Hercus entendía que esa era su condena, pero fue su propia decisión. Aceptaba el veredicto que le dieran porque su único arrepentimiento era no poder llevarse a la reina consigo a la tumba. Uno de los nobles del lado izquierdo alzó su mano para tomar la palabra, la cual fue concedida por su majestad.

—Yo, Lord Ryan tomo la palabra para expresar que el juicio no debía extenderse ni tomar mucho tiempo, ya que las faltas que había cometido el acusado son muy graves —dijo con destreza y seguridad, mientras se movía de un lado a otro—. Arremeter contra la guardia ya es un delito de primer nivel, pero no contento con eso, también había atacado e intentado dañar la integridad física de la persona más importante del reino, de su majestad. Lastimarla no solo afectaría a una persona, sino a toda la nación. El caos interno se apoderaría de Glories, y no solo nuestros reinos amigos se verían afectados, sino que nuestros enemigos verían la oportunidad perfecta para atacarnos. Es probable que nuestra amada Glories perezca ante el asalto hostil de nuestros rivales, en especial de Frosthaven, la gran corona del norte que se encuentra bajo la soberanía de la temible reina Melania de la Casa Darkness. Justo ocmo ya se atrevieron a hacer en al final de los juegos de la gloria. Al igual que nuestra monarca, ha sido bendecida por los espíritus de la naturaleza con el talento de la magia de la oscuridad. —Lord Ryan continuó su diestro discurso y, para ser sinceros, cada palabra que pronunciaba era correcta y acertada. A pesar de todo, esa malvada mujer sostenía y dirigía a la nación entera—. Es por eso que el veredicto del juicio es claro y no hay otro castigo para él que no sea decapitación. Todo aquel que esté de acuerdo y vote por la pena de muerte en plaza pública para el acusado, puede levantar el brazo.

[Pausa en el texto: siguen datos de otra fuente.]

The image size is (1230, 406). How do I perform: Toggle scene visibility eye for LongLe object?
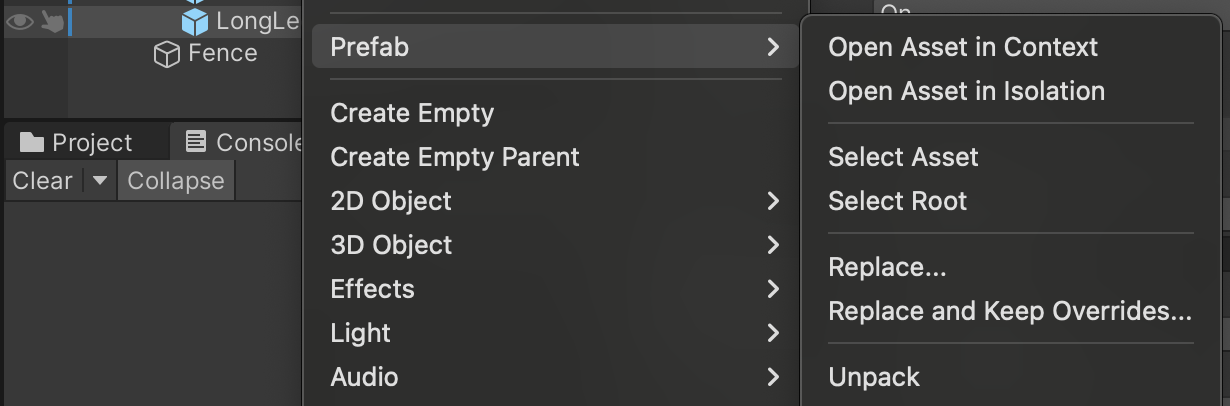pyautogui.click(x=20, y=21)
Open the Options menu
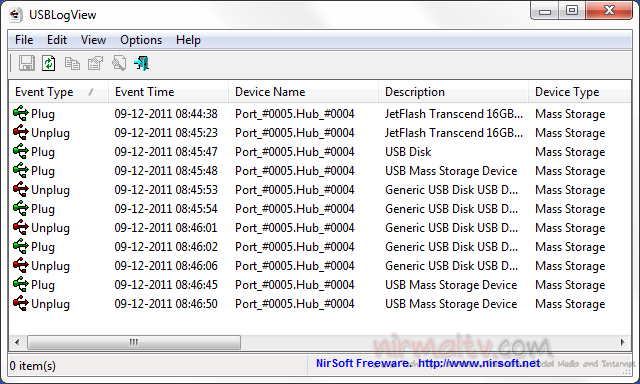Screen dimensions: 640x384 point(141,40)
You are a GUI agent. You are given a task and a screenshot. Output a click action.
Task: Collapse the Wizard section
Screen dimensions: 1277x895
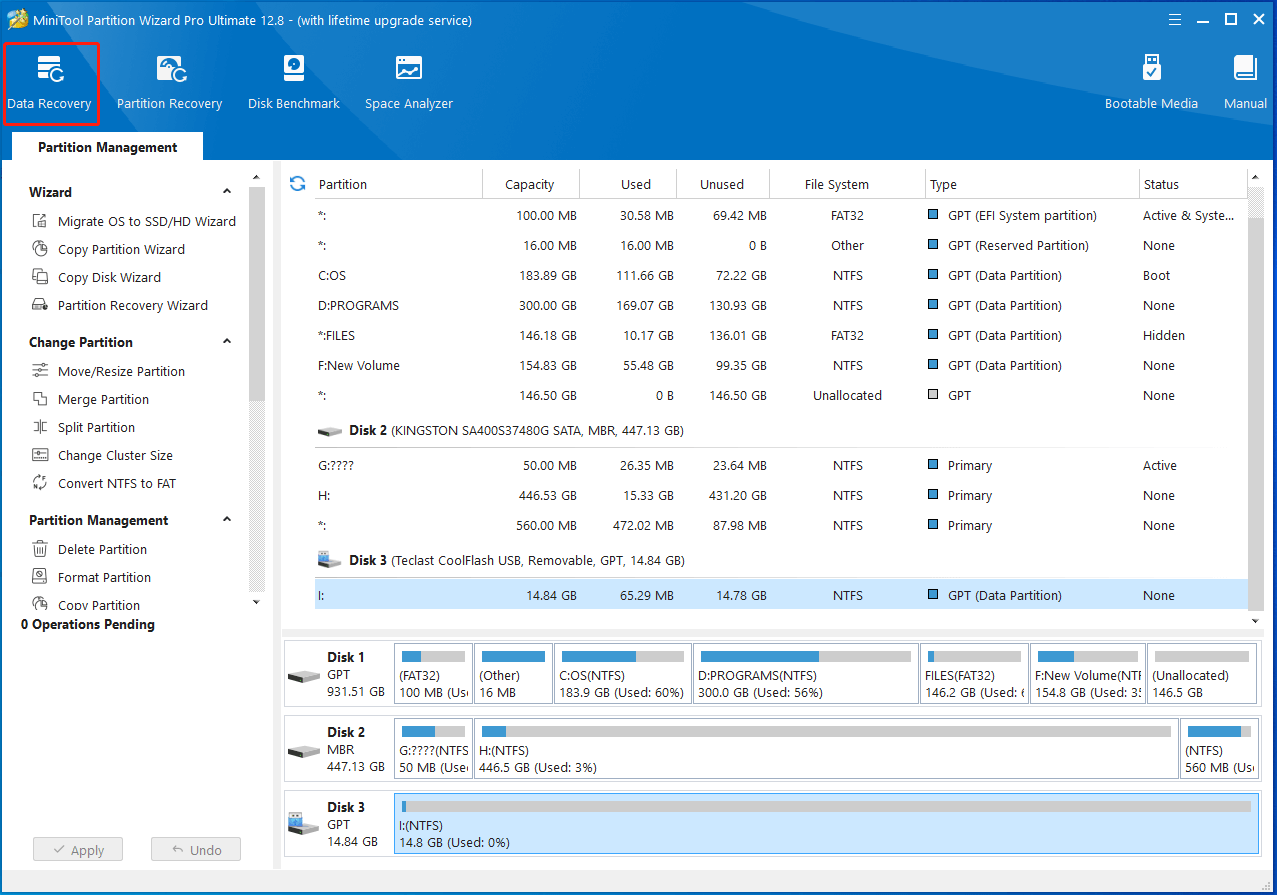tap(227, 192)
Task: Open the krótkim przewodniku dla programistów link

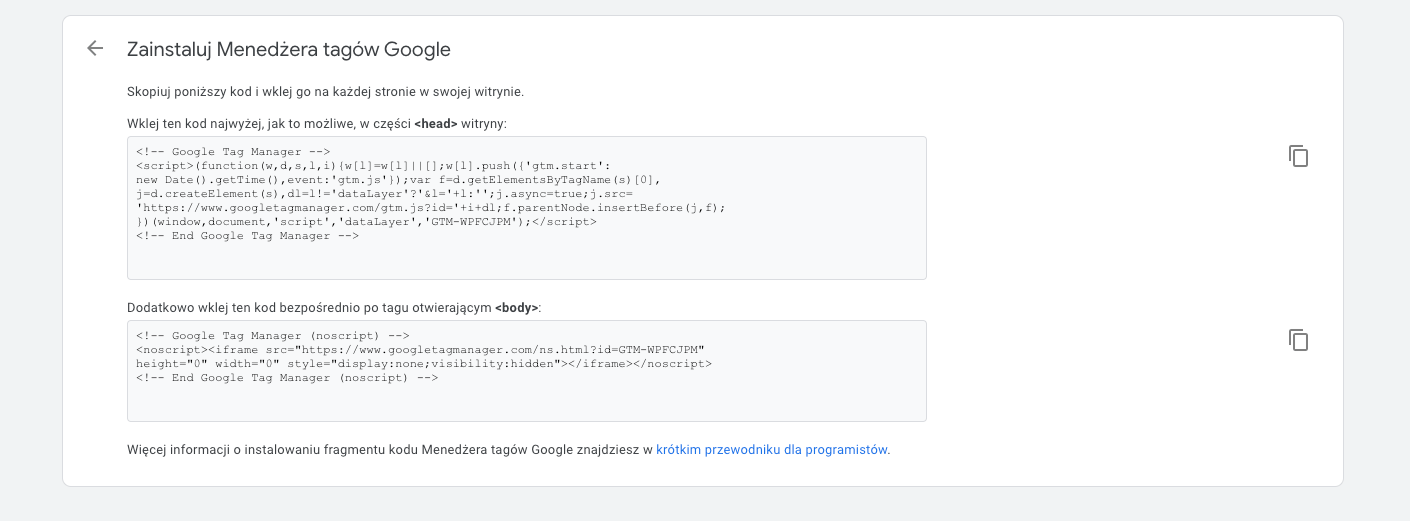Action: (772, 450)
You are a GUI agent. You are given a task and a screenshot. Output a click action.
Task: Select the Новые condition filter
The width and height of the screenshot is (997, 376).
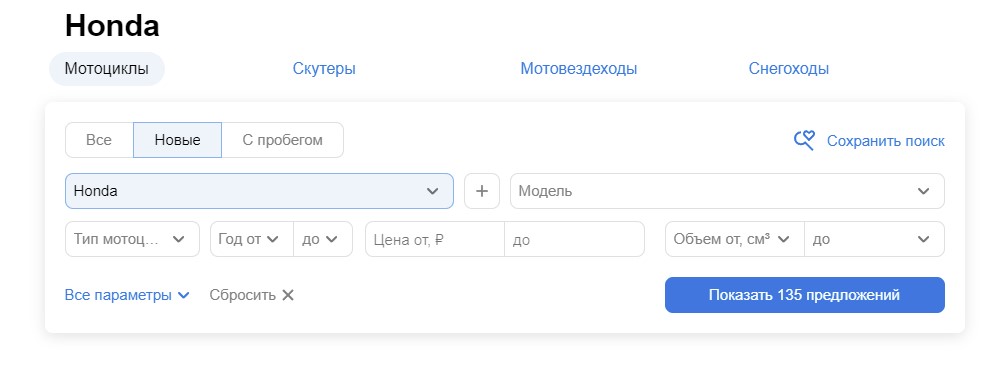click(177, 140)
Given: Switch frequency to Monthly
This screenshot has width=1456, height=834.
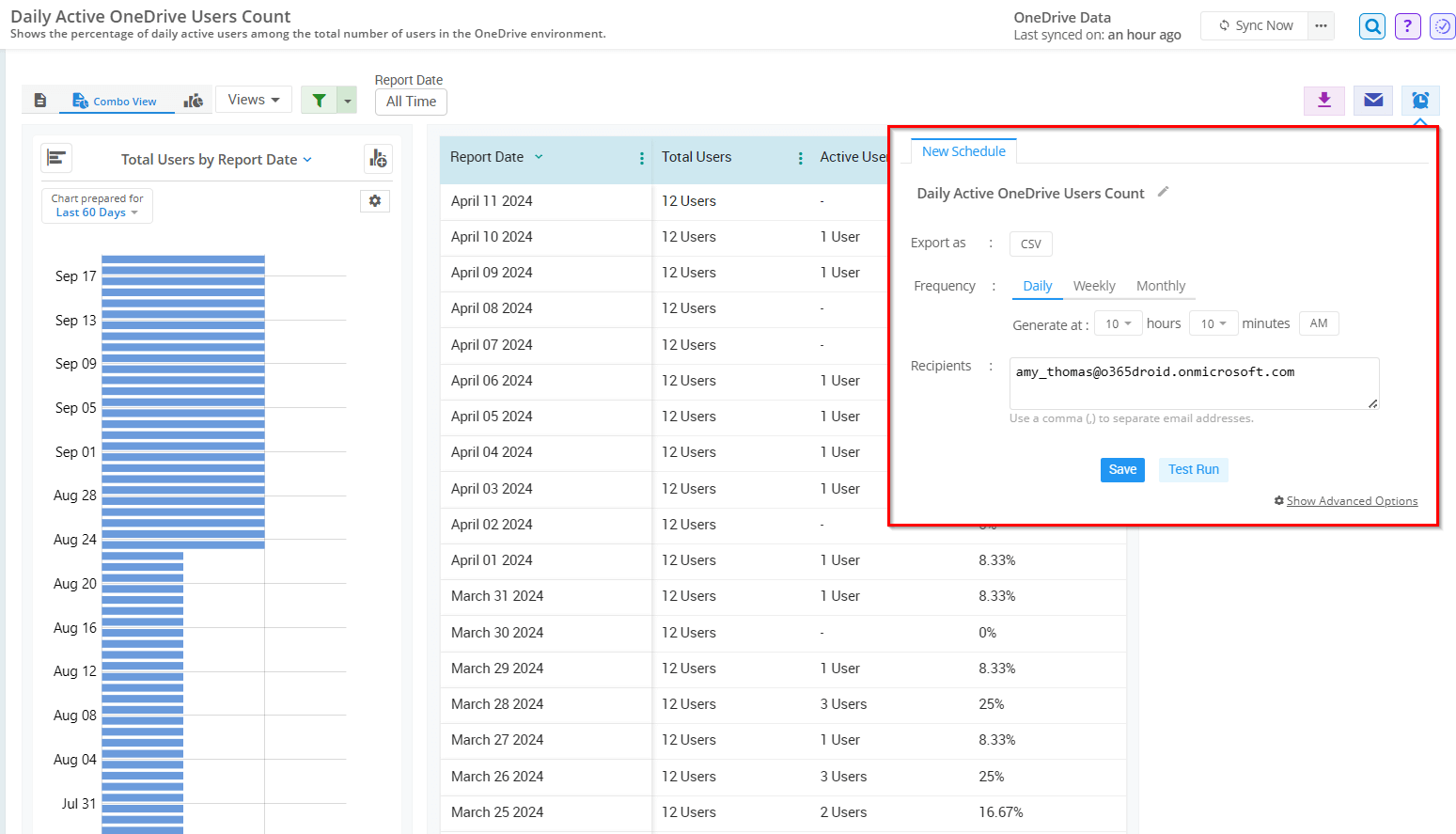Looking at the screenshot, I should [x=1162, y=286].
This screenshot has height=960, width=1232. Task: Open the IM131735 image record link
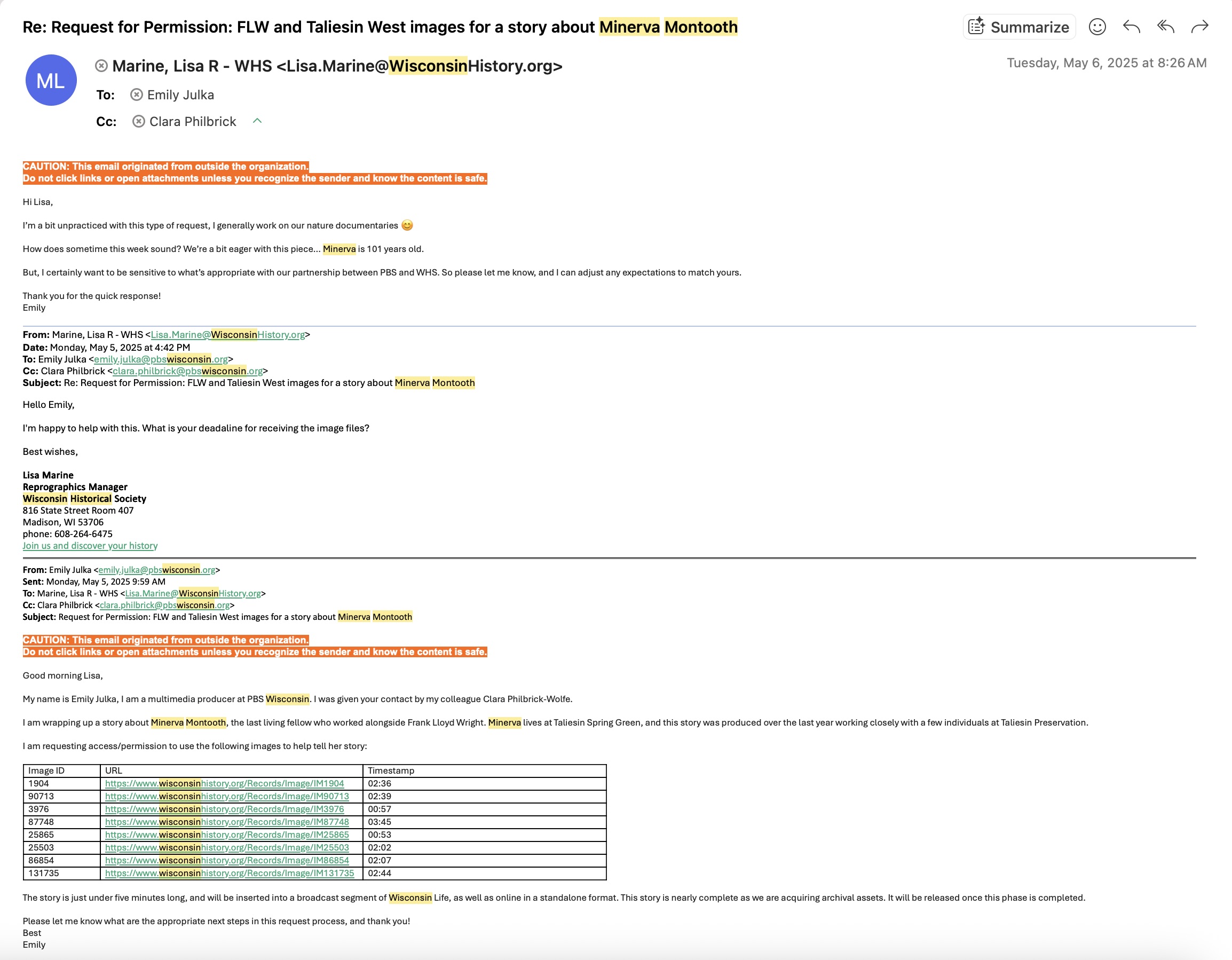229,873

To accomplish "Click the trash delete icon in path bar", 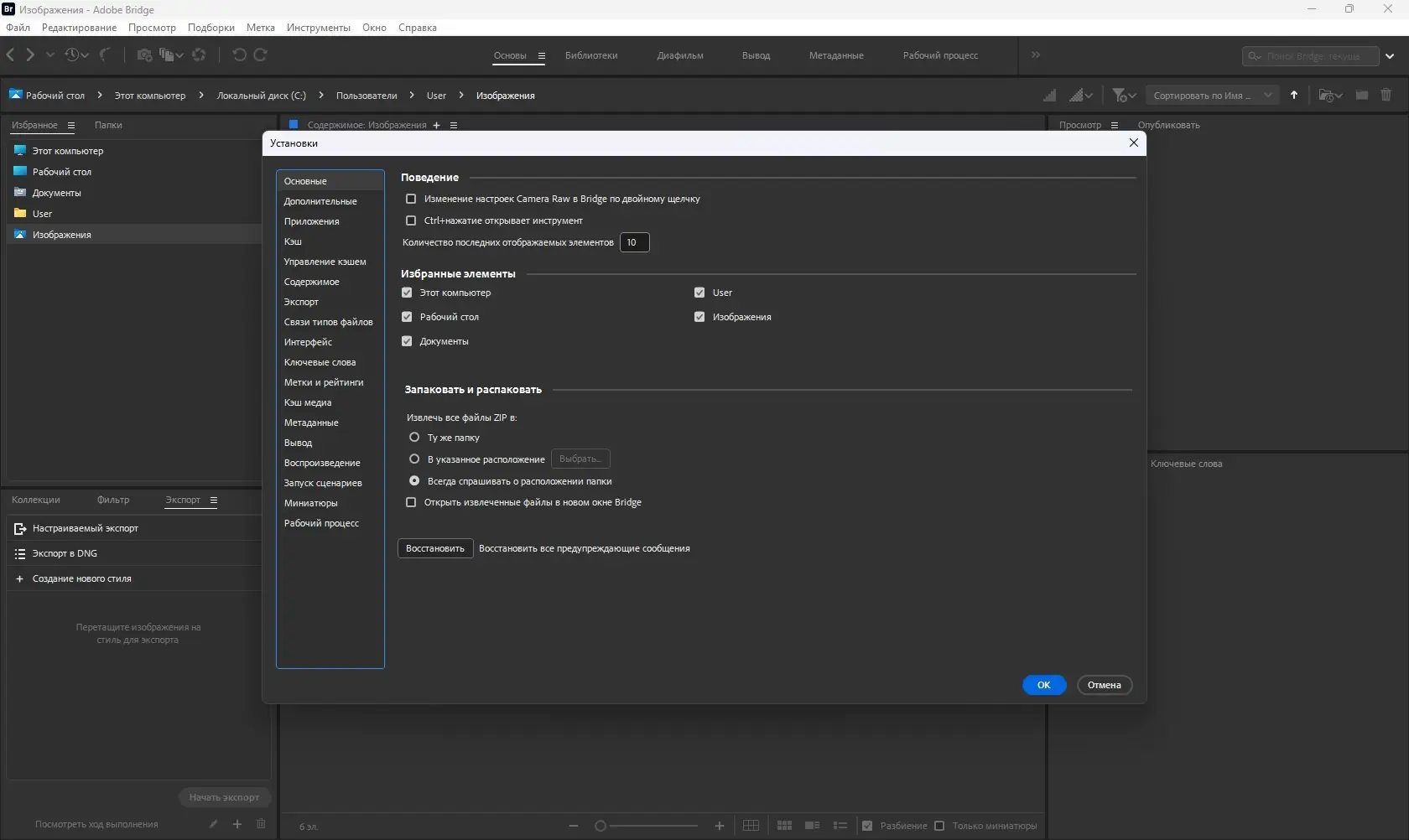I will click(1386, 96).
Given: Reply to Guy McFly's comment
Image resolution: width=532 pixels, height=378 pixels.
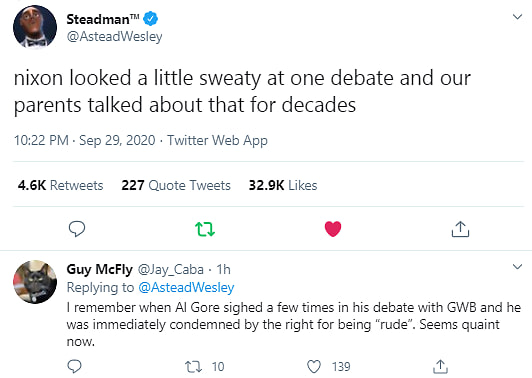Looking at the screenshot, I should 74,366.
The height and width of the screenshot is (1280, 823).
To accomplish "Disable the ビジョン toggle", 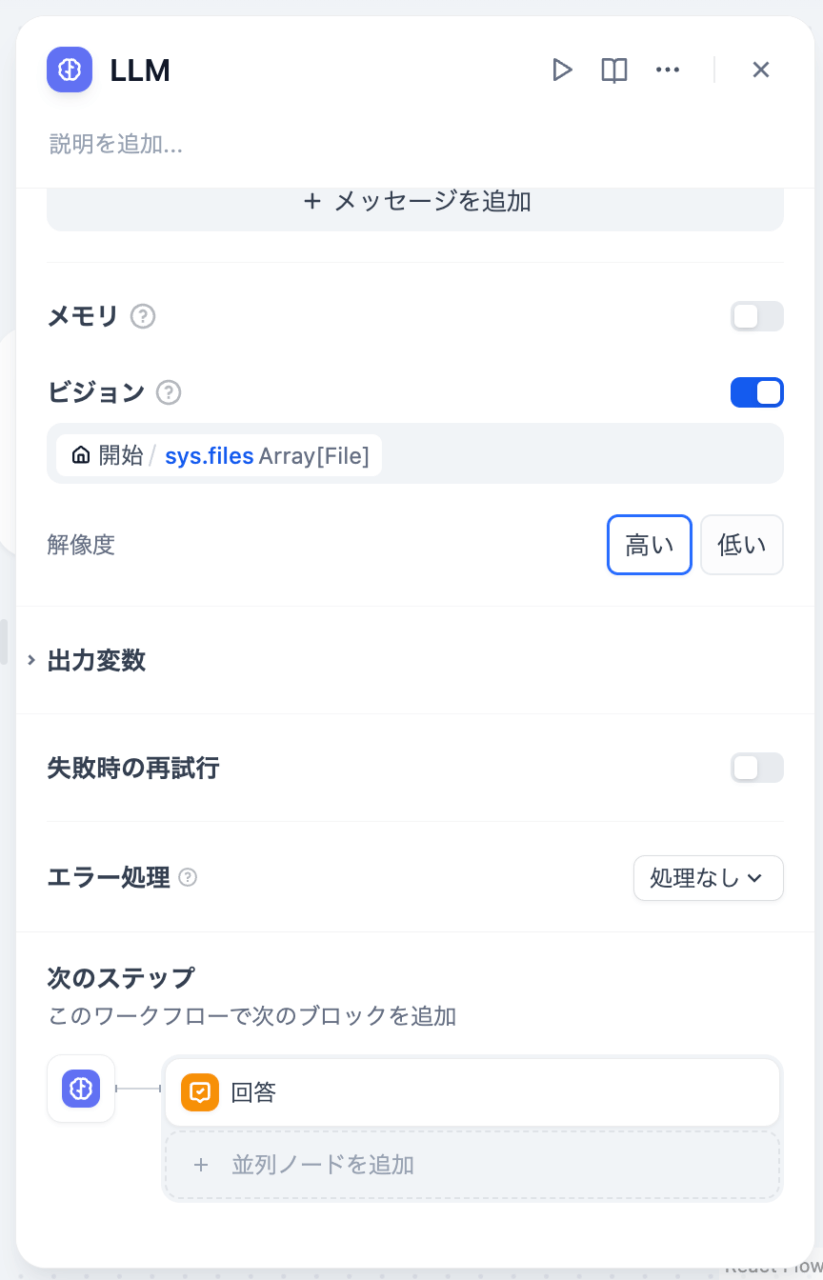I will [757, 393].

Sin demorar ni un solo instante, cada uno de los presentes de lado de los nobles políticos y algunos más de los militares empezaron levantar la mano. Hercus sabía que la hora de su muerte se acercaba, y nada ni nadie podría salvarlo en estos momentos.

Hercus clamó a su familia: Padre, madre, pronto estaré a su lado. Perdónenme por no cumplir ninguna de mis promesas. No pude proteger a mi hermano. Soy solo un tonto que soñaba con algo imposible. Ustedes eran mejores personas y deberían estar vivos, no yo, que no hice nada. Y también te fallé a ti, Heris. Nunca pude convertirme en guardián, ni proteger a la reina, porque ahora deseaba asesinarla. No pudo evitar que el llanto bañara su rostro como un rocío de lluvia triste. El dolor recorría cada parte de su cuerpo al recordar que su alma había sido quebrada y que sus sueños habían sido destruidos en un instante por la persona que estaba sentada frente a él. La impotencia de no poder hacer nada, sabiendo que su fin estaba cerca, provocó que la chispa de la esperanza abandonara sus entrañas.

—Muchos votos a favor de la muerte del campesino. Recordando que el último y de mayor valor es el de su majestad. La decisión entonces...

—¡¿Por qué?! —exclamó Hercus, interrumpiendo a Lord Ryan, con la vista centrada en esa mujer de cabello blanco, gris y semblante inexpresivo. Su voz sonaba quebrada y el dolor le apretaba el pecho, casi sin dejarlo respirar.